» WHAT IS NEEDED
Please restate word for word, and with nothing added, the lines that run from the one holding "This screenshot has height=688, width=1175." to the end of the entries below.
DATA FOR THIS TASK section start
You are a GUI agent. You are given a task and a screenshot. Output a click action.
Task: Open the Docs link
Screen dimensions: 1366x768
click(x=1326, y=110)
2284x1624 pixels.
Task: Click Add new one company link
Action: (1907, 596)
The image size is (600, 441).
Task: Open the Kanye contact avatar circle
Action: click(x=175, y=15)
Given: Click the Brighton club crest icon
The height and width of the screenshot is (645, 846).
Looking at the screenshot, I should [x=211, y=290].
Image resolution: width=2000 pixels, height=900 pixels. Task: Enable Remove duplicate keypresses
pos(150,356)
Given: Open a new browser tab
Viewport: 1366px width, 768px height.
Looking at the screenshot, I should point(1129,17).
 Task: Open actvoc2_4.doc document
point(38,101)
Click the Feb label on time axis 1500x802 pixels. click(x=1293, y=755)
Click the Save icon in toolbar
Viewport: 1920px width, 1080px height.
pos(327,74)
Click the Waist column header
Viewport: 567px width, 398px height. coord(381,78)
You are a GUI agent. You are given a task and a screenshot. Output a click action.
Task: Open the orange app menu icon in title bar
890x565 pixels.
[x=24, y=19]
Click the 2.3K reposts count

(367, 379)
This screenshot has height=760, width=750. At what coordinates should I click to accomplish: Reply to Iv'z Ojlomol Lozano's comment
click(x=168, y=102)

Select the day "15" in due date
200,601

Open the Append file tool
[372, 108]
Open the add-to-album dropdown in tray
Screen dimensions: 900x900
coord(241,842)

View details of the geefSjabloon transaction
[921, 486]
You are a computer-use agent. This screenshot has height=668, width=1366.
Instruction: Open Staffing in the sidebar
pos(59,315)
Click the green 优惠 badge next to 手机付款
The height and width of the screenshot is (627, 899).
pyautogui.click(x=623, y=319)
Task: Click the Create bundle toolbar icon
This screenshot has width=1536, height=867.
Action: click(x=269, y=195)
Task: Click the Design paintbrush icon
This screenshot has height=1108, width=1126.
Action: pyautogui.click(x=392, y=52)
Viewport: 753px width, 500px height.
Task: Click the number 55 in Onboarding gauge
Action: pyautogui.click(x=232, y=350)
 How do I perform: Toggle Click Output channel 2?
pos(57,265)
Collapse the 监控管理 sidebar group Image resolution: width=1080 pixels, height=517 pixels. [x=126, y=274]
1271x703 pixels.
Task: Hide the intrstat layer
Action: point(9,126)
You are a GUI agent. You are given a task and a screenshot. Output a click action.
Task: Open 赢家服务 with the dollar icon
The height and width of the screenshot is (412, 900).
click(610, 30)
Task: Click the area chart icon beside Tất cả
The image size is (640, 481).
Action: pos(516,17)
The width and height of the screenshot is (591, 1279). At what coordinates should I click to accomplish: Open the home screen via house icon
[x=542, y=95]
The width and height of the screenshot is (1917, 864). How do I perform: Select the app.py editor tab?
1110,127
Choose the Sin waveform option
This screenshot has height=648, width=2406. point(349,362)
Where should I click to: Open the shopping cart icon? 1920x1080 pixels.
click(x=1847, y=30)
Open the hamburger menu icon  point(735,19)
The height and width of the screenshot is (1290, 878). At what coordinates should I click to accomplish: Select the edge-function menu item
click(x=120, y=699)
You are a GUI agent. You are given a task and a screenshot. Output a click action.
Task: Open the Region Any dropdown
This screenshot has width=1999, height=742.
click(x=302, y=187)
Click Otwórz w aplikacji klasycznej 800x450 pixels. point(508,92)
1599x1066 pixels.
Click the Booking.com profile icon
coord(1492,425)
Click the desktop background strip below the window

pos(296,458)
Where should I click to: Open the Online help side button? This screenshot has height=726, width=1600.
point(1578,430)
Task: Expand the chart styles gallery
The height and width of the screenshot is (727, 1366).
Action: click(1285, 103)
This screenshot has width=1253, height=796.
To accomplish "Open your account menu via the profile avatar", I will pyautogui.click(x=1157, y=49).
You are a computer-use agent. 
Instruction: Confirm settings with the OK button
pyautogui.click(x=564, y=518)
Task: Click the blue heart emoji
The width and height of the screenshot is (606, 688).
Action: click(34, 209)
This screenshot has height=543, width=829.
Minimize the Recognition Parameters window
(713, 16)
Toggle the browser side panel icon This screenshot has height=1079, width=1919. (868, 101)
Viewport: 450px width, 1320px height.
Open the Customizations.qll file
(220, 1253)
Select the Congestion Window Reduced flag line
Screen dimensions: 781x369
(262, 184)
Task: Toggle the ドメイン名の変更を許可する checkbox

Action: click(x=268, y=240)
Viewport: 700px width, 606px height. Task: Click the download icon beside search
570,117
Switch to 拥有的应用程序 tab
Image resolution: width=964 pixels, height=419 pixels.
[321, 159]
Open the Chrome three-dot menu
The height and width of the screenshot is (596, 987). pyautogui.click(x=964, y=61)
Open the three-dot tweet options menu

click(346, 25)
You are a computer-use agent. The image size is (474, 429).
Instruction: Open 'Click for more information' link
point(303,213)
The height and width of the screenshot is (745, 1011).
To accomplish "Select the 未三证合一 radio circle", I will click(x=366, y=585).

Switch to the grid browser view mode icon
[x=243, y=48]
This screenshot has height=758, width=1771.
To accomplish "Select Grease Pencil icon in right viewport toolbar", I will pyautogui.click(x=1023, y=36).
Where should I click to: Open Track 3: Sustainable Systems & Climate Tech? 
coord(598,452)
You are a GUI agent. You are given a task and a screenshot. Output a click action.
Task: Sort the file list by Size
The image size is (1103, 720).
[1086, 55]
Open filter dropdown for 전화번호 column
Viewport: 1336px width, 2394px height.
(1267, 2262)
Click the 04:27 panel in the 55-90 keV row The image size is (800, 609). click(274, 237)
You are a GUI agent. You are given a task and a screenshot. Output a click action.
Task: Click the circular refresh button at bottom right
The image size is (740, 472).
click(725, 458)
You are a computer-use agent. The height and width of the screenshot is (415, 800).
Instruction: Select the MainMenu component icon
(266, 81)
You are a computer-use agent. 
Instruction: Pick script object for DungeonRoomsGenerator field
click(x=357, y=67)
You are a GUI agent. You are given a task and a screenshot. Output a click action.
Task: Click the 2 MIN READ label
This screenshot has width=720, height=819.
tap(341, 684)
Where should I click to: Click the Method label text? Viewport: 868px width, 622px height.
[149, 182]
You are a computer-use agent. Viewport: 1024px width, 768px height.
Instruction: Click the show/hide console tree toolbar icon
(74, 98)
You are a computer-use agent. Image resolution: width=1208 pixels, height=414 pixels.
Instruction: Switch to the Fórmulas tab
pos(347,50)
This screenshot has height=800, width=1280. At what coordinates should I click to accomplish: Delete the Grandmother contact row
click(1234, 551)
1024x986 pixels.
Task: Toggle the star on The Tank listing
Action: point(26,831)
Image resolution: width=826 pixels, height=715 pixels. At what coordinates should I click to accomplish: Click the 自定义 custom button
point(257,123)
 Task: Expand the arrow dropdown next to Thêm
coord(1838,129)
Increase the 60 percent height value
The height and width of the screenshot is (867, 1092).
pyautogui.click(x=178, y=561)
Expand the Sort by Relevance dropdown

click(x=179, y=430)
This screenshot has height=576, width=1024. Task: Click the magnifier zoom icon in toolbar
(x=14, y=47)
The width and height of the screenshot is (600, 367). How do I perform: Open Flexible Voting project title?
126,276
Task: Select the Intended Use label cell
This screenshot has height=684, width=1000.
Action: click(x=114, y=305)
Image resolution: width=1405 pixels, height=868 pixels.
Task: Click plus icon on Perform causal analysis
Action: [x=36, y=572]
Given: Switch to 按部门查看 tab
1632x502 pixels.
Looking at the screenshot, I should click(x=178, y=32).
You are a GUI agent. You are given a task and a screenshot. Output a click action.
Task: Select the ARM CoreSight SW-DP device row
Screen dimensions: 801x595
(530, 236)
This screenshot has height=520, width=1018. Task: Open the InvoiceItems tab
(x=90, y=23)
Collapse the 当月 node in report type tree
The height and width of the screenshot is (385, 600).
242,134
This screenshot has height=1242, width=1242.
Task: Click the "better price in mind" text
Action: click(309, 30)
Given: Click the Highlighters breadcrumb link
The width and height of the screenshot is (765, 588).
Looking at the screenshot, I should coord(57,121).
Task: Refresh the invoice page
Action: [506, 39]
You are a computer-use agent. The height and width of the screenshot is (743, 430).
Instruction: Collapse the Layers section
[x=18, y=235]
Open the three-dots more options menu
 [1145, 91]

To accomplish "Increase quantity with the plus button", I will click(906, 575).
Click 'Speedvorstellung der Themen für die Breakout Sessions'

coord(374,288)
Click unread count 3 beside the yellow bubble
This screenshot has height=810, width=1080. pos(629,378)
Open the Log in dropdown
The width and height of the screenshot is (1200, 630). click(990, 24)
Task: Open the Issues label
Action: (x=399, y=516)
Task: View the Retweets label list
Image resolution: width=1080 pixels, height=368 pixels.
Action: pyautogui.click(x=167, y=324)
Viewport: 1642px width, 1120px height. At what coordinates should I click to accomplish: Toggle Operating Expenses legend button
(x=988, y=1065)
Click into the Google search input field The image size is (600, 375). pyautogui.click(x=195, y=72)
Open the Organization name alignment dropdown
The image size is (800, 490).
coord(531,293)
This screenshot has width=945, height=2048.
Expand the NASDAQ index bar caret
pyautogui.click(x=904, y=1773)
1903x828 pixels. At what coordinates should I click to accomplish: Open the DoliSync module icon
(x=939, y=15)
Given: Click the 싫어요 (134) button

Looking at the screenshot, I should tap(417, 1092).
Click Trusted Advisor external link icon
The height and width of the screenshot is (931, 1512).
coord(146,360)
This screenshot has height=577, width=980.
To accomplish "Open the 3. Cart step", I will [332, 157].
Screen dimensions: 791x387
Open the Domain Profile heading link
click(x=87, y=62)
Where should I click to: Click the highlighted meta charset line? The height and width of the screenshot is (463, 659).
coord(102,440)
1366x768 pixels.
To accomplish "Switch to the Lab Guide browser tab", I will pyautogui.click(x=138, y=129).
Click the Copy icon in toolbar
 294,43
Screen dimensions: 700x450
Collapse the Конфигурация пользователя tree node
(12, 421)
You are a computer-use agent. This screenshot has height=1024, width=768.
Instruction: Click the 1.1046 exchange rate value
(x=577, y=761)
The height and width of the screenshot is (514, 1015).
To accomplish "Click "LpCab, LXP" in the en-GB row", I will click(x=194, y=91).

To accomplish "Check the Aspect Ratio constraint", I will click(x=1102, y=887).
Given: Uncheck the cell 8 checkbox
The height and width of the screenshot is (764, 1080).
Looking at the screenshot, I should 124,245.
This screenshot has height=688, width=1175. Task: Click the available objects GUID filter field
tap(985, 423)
DATA FOR THIS TASK section end
» SOLUTION TO THIS TASK
This screenshot has height=688, width=1175. Task: Click the available objects GUID filter field
tap(985, 423)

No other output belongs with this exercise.